Ни я, ни вы не слепые, мы видим, как народ российский настроен в массе своей, какое искривленное сознание, отношение к власти
Я его придумал, сделал, а потом его основной спонсор, инвестор Михаил Борисович Ходорковский, который вышел, слава богу, из тюрьмы, он на все это посмотрел и сказал, что в услугах Павла Ивлева больше не нуждается. Поэтому я вернулся к своему комитету, с ним работаю, есть другие проекты задуманные, надеюсь, будут осуществлены, они находятся в какой-то степени в сфере просвещения. Конечно, я не скрываю, что я делаю то, что могу своими небольшими силами, у меня нет капиталов Ходорковского или способностей Навального, но то, что могу, я делаю для того, чтобы в России в конце концов наступила справедливость и демократия, чтобы я и другие, кто хочет, вернулись бы туда и начали наконец строить то, что начинали строить в начале 90-х годов.

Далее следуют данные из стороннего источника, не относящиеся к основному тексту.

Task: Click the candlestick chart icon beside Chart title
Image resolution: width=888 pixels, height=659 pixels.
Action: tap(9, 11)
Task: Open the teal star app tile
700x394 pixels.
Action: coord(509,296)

– Получается, что вы оптимист. Я хожу на массовые акции протеста, достаточно малочисленные акции протеста, все пессимистично настроены. Даже связывают это не столько с правительством, сколько с народом.
– Да, ни я, ни вы не слепые, мы видим, как народ российский настроен в массе своей, какое искривленное сознание, отношение к власти. Это те вещи, которые нужно было менять в сознании российских граждан в течение долгих лет. Этот процесс начался. Поймите, что за 90-е годы при всей их турбулентности, сложности – это было развитие в правильном направлении. Дальше идет процесс, который мы наблюдаем последние, грубо говоря, 15 лет, который все это разворачивает назад. Сейчас об этом все говорят, что это прямой путь обратно в Советский Союз, в ту систему, которая была тогда, только коммунистической партии у них нет, нет коммунистической идеи, на ее место приходит сами знаете что. Оптимизм мой состоит в том, что я понимаю, что так быть не может. Все сценарии в принципе в основном печальные, как это будет идти дальше. Я их, к сожалению, разделяю, я думаю, на этот раз крови много прольется, чтобы как-то изменилось.

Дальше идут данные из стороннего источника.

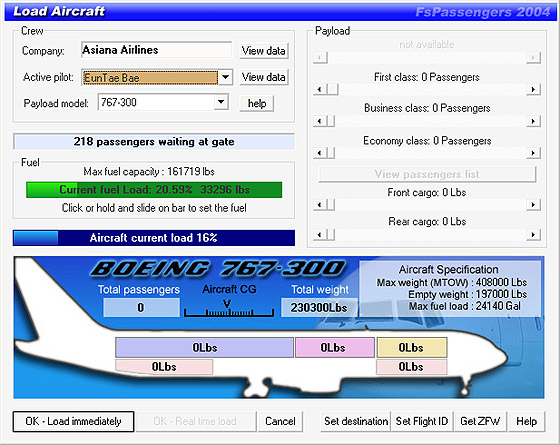Click the Get ZFW button
The width and height of the screenshot is (560, 445).
coord(480,421)
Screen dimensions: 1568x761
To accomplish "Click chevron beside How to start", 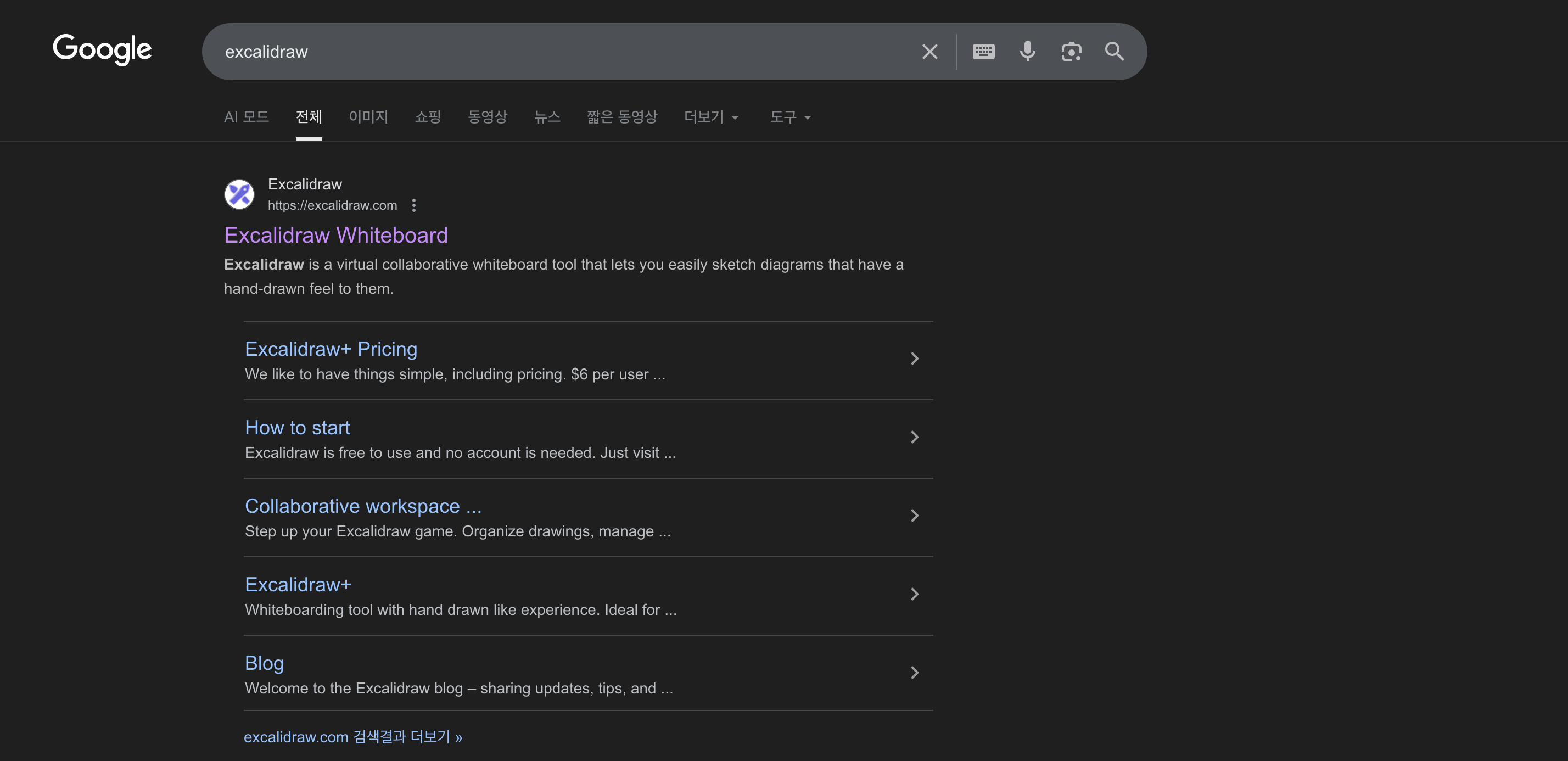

– Вы часто ходите на акции протеста, марши, акция у здания ООН была.
– Да, последняя, на которой я был. Это важно, потому что это как некий массовый протест. Это несложно.
Я считаю, что те россияне, которые здесь живут, они должны свою поддержку демократическому движению в России демонстрировать, в конце концов просто говорить о том, что да, мы здесь есть, мы думаем о вас, мы ходим на эти протесты, мы готовы в конце концов помочь, чем можем, тем людям, которые в России, и мы вернемся. Мы здесь не для того, чтобы развивать, Америка хорошая страна, я гражданин ее вполне, обязан и благодарен, но мое призвание, предназначение, оно там – в России, я не собираюсь от этого отказываться. Поздравляю с наступающим Новым годом. Я надеюсь, что в России этот год будет годом большим перемен. Никто не знает, когда что произойдет, но то, что ситуация, которая приведет к революции в России, вызревает, может быть, уже созрела – это точно.